Supplied data
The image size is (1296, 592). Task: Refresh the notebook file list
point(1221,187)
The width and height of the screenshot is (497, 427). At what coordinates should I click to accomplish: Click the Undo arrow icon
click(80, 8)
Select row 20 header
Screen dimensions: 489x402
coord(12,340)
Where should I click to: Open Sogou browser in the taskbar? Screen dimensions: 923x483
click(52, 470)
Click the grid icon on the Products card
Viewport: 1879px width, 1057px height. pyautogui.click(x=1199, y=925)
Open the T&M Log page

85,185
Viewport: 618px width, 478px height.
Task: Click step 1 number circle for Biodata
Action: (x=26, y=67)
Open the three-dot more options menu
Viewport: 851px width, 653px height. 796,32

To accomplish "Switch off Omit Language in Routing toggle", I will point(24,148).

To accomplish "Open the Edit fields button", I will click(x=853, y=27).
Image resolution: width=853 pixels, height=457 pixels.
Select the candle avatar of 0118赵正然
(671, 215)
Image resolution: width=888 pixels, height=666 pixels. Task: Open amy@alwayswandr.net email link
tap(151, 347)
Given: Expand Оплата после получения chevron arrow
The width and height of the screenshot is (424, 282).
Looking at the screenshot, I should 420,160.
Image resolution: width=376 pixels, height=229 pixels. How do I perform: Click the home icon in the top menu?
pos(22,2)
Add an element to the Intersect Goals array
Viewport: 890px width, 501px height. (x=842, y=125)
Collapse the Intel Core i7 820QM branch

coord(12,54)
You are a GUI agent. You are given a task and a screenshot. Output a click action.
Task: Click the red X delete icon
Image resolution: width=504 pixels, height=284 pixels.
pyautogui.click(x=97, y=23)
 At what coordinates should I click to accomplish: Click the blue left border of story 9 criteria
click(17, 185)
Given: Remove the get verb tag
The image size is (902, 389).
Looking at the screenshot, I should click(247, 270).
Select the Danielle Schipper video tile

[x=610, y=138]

Problem to solve
Your task is to retype, exactly and only, the lines from the one with "Given: Expand Оплата" through the final line above.

Your response
Given: Expand Оплата после получения chevron arrow
The width and height of the screenshot is (424, 282).
Looking at the screenshot, I should 420,160.
Image resolution: width=376 pixels, height=229 pixels. How do I perform: Click the home icon in the top menu?
pos(22,2)
Add an element to the Intersect Goals array
Viewport: 890px width, 501px height. (x=842, y=125)
Collapse the Intel Core i7 820QM branch

coord(12,54)
You are a GUI agent. You are given a task and a screenshot. Output a click action.
Task: Click the red X delete icon
Image resolution: width=504 pixels, height=284 pixels.
pyautogui.click(x=97, y=23)
 At what coordinates should I click to accomplish: Click the blue left border of story 9 criteria
click(17, 185)
Given: Remove the get verb tag
The image size is (902, 389).
Looking at the screenshot, I should click(247, 270).
Select the Danielle Schipper video tile

[x=610, y=138]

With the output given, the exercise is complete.